Problem description: Starting with the line that holds "The image size is (1179, 691).", reproduce each line through the last one of the data, exactly as written. Pictures are not copied.

Items from a data source:
============
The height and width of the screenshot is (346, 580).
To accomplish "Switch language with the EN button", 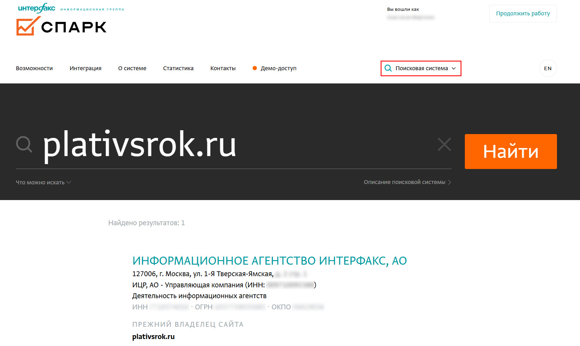I will pyautogui.click(x=548, y=68).
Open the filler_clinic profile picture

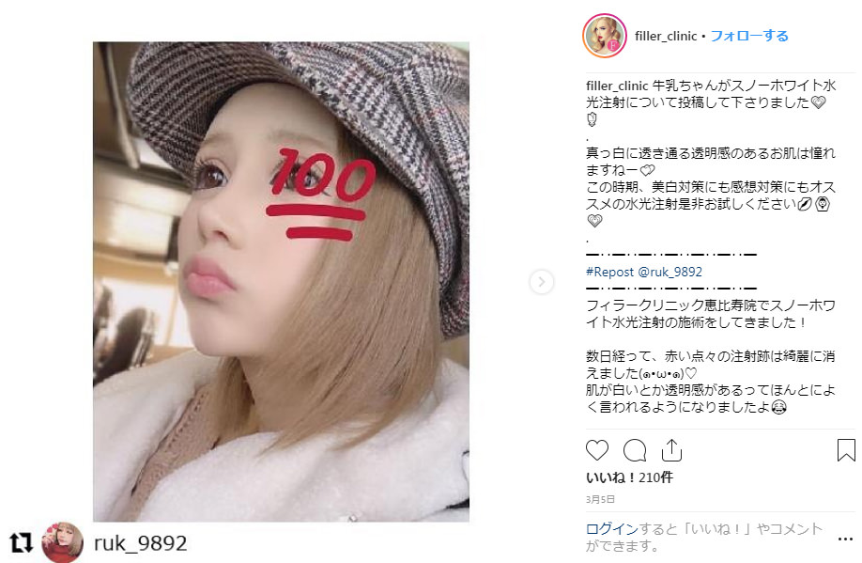(604, 36)
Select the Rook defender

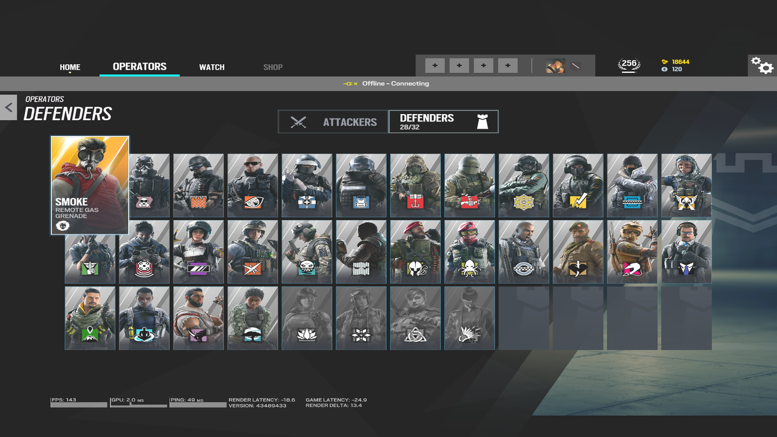click(361, 185)
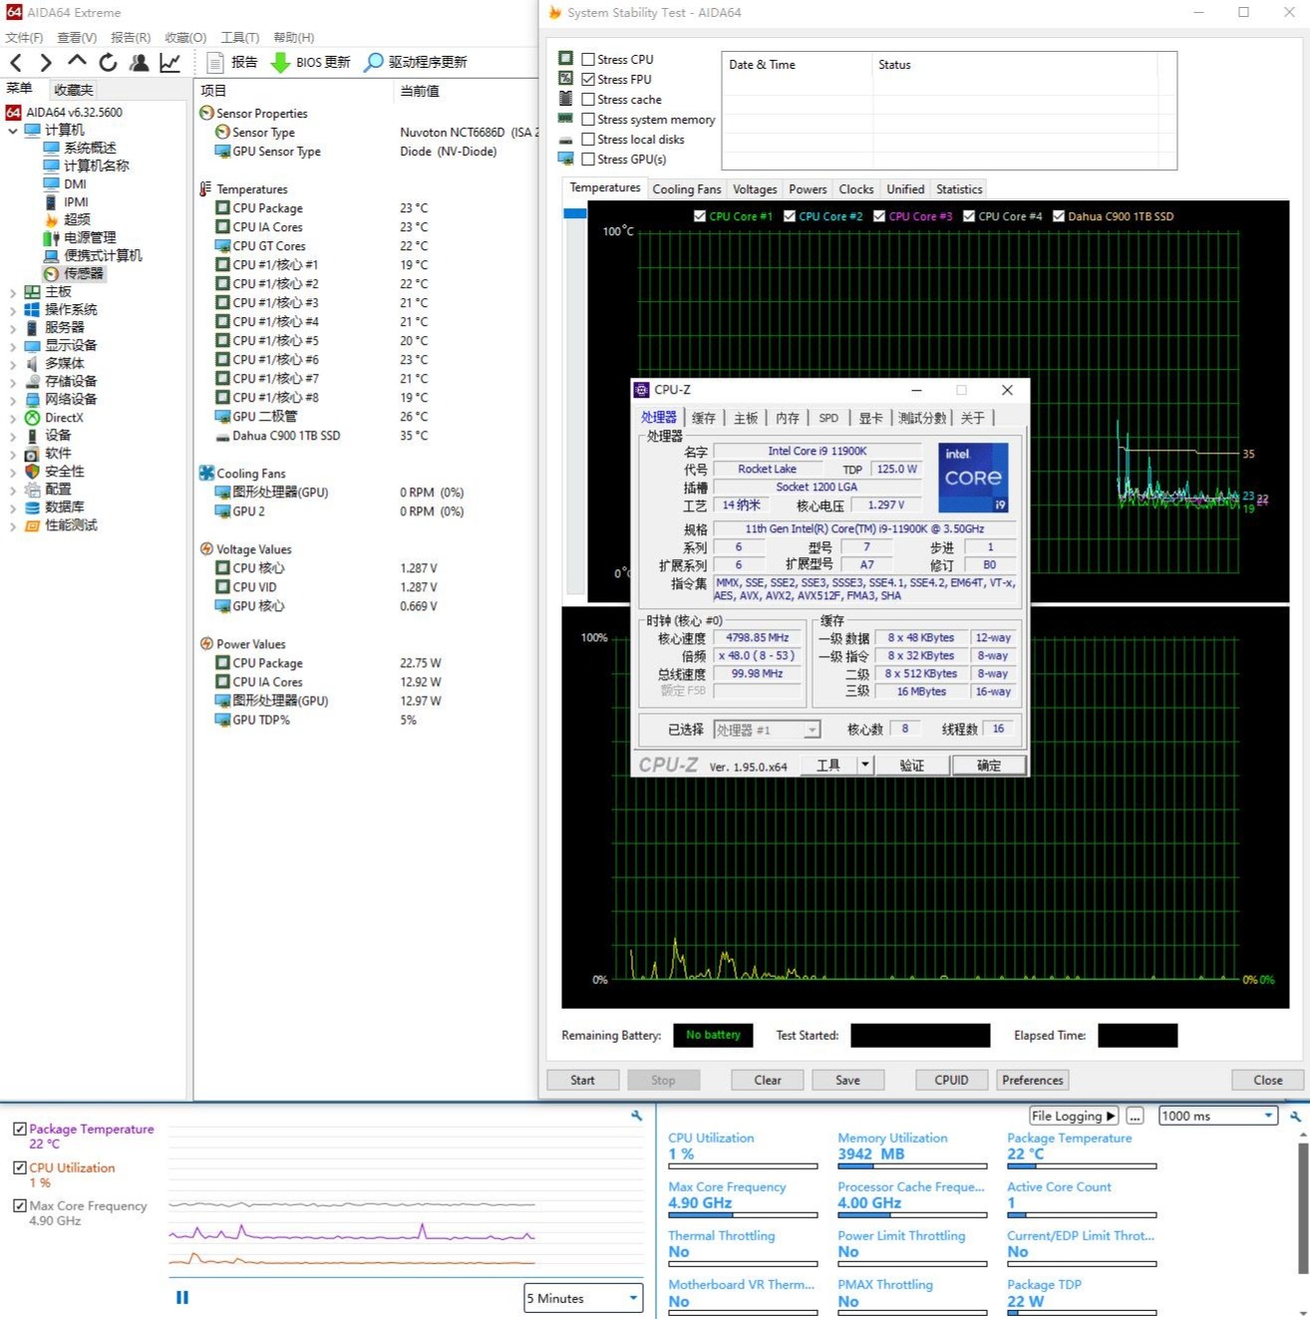
Task: Enable the Stress CPU checkbox
Action: [588, 60]
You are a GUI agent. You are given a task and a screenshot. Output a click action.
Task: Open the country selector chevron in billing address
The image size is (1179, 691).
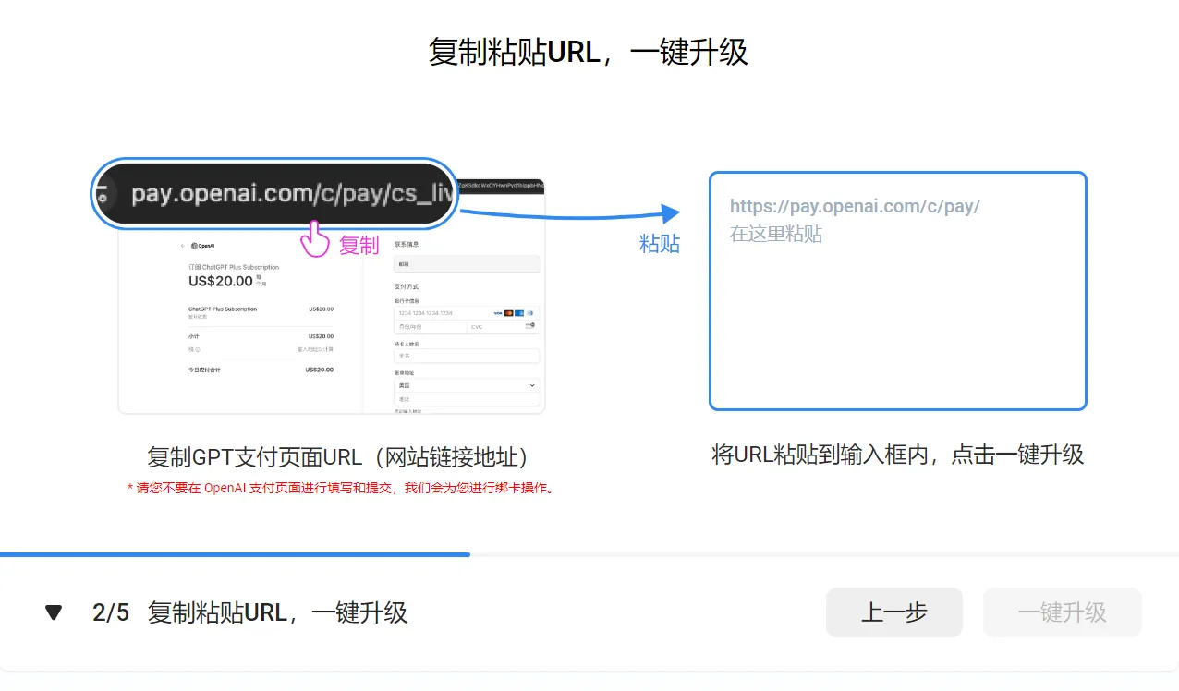click(x=532, y=385)
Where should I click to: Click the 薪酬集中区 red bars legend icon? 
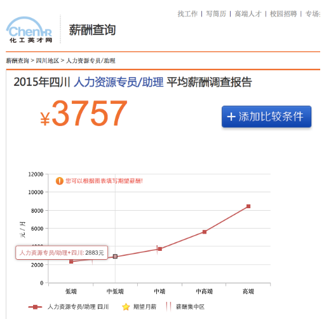pyautogui.click(x=169, y=307)
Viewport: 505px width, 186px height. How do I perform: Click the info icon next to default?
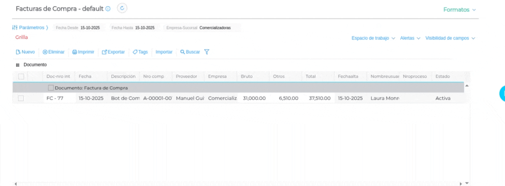(108, 9)
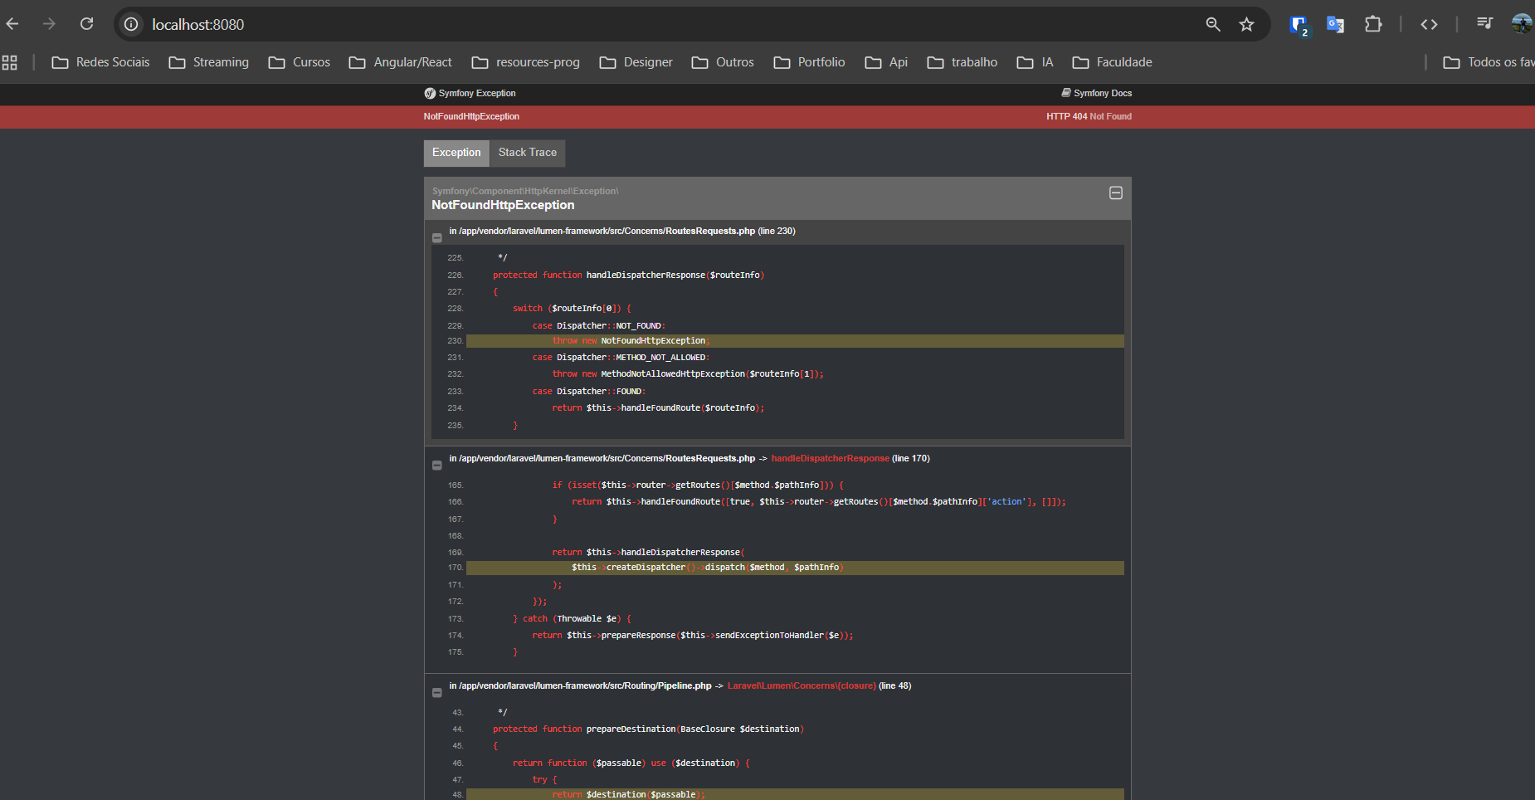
============
Solution:
The image size is (1179, 691).
click(x=532, y=385)
Where should I click to: Click the 薪酬集中区 red bars legend icon? 
pyautogui.click(x=169, y=307)
Viewport: 505px width, 186px height. How do I perform: Click the info icon next to default?
(108, 9)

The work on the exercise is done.